Put all this in a mixer and blend smoothly. [ for 5 minutes]  Then pour it in a matka [ pot ]  and cover with a plastic cover and freeze it for 8 hours. Then enjoy you kulfi. Before keeping in fridge add chopped pistas and kesar on top.

Tuesday, 18 April 2017

Lapsi Tamarind Pongal (South Indian Breakfast)



Ingredients :

  • Lapsi medium rawa - 1 cup (wash & soak with little water)
  • Tamarind paste - 1 tsp
  • Salt - as required
  • Turmeric powder - 1/2 tsp
  • Red chilli powder - 1 tsp
  • Sambhar powder - 1 tsp
  • Jaggery - 1/2 tsp [ powder ]
  • Seasame oil- 2 tbsp
  • Ghee - 1 tsp
  • Curry leaves - few
  • Dry red chilli - 2 [ broken ]


For seasoning :

  • Mustard seeds - 1 tsp
  • Urad dal - 1 tsp
  • Channa dal - 1/2 tsp
  • Peanuts - 10 to 12
  • Asafoetida - 1/4 tsp


Method : -

Take one kadai & add 2 tsp of seasame oil.

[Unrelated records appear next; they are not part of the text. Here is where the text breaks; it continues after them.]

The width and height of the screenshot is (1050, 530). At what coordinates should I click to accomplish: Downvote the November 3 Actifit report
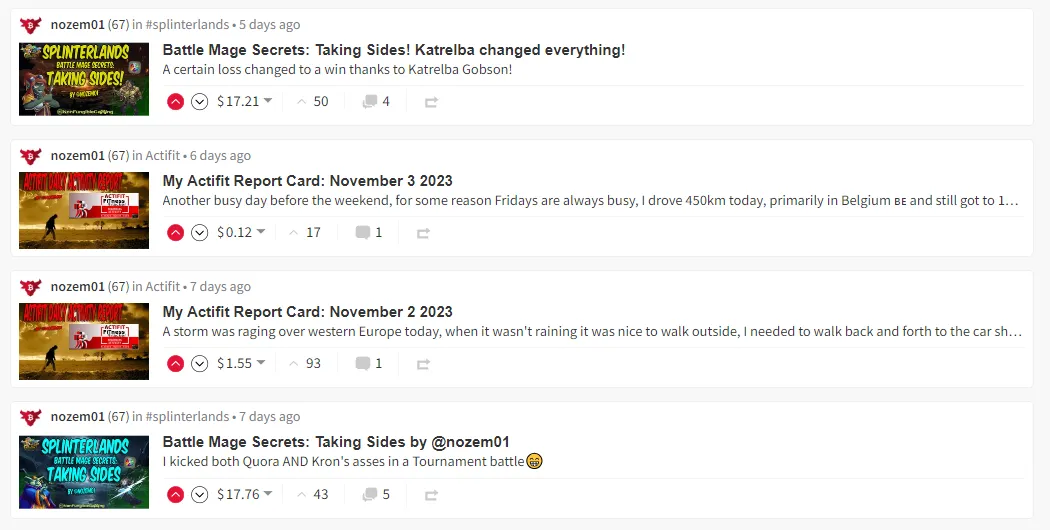coord(200,233)
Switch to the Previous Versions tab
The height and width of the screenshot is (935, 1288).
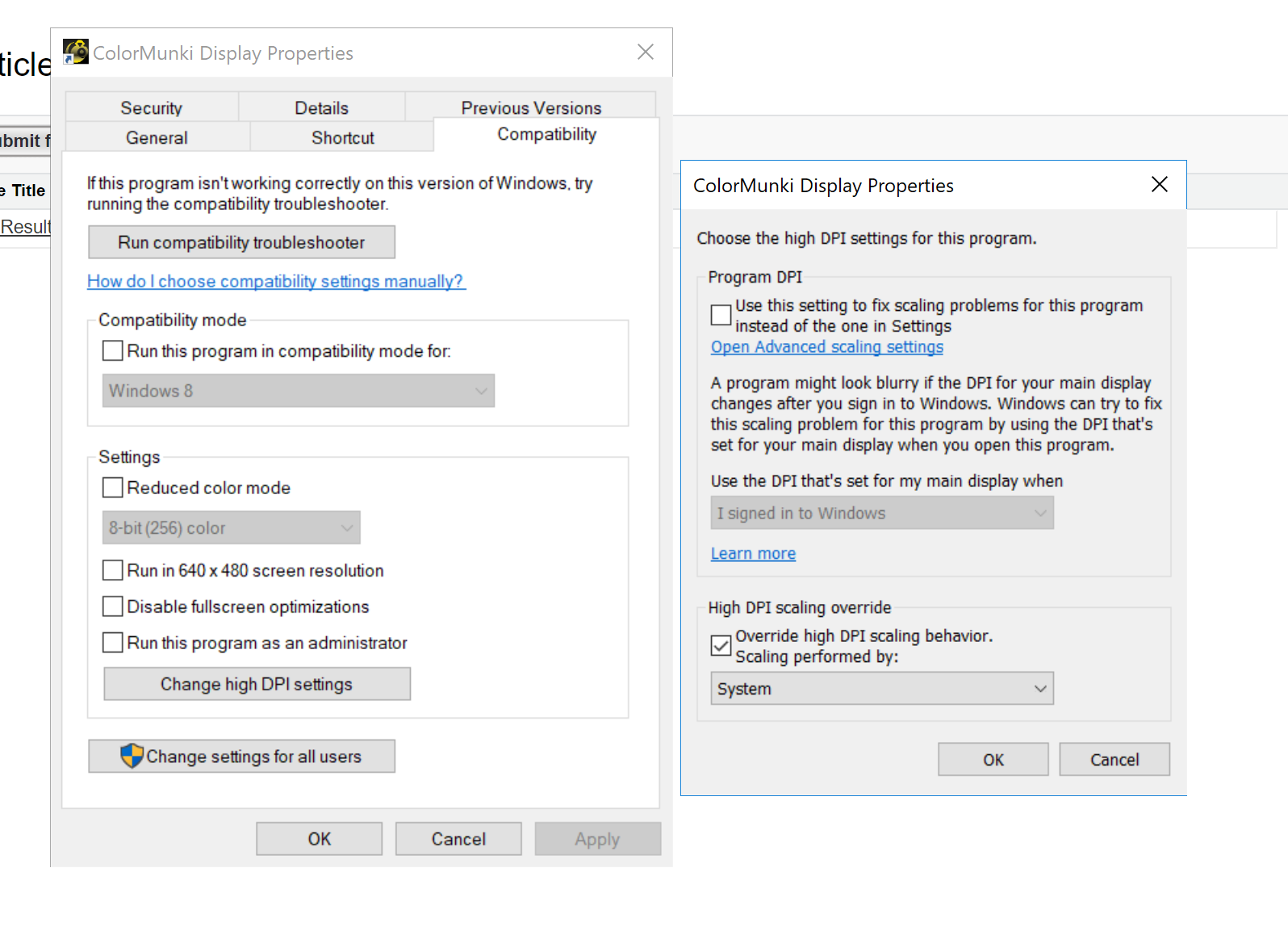click(530, 107)
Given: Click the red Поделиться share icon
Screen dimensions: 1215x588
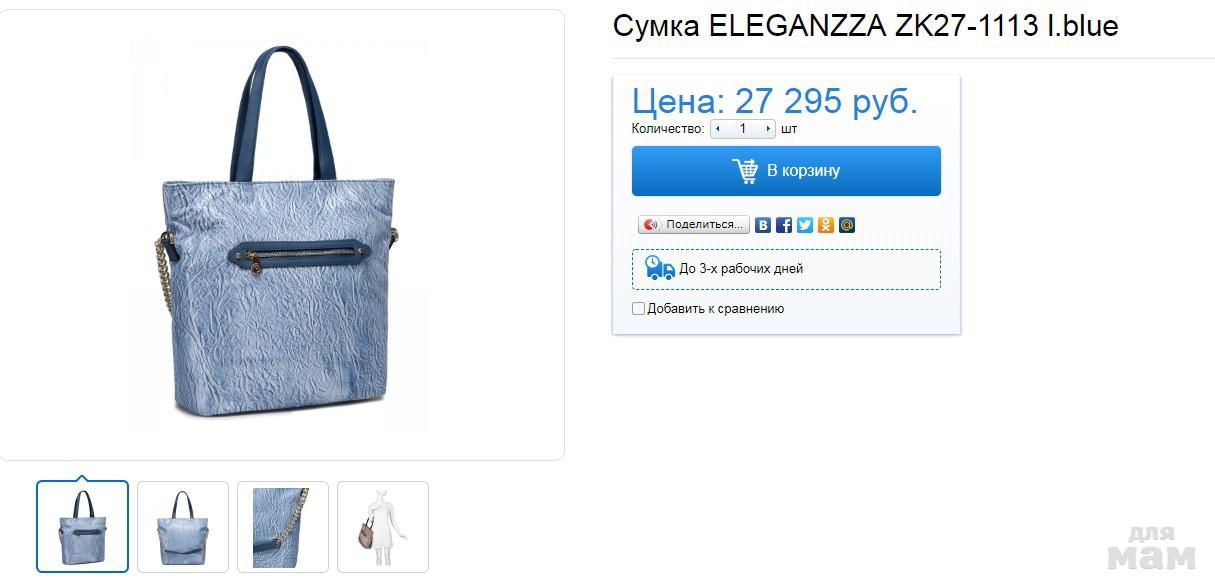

When it becomes hot, add the seasoning (all the items given above). When the mustard seeds pop & the dal becomes golden, add the tamarind paste along with required water. Add salt, asafoetida, turmeric, red chilli, sambhar powder, jaggery & mix well. When it starts boiling, add lapsi to that. Mix well & shift it immediately to a small cooker. Close the lid & wait for 3 whistles to come. After the pressure leaves, open the cooker & add a tsp of ghee, mix well & garnish with curry leaves. Serve along with papad. Your Lapsi Tamarind Pongal is ready.

Saturday, 15 April 2017

Jack Fruit easy ice cream





Ingredients :

  • Jack fruit pieces - 8 to 10
  • Sugar - 5  tbsp
  • Ice cream essence  2 drops
  • Milk maid tin - 1
  • Amul fresh cream - 200 ml


Method :

Take a mixer grinder, put jack fruit, sugar, essence, milk maid and fresh cream and grind to a smooth paste. Then take a tupperware or air tight container and pour the mixer and deep freeze for 6 to 8 hours. After 8 hours enjoy your yummy soft ice cream.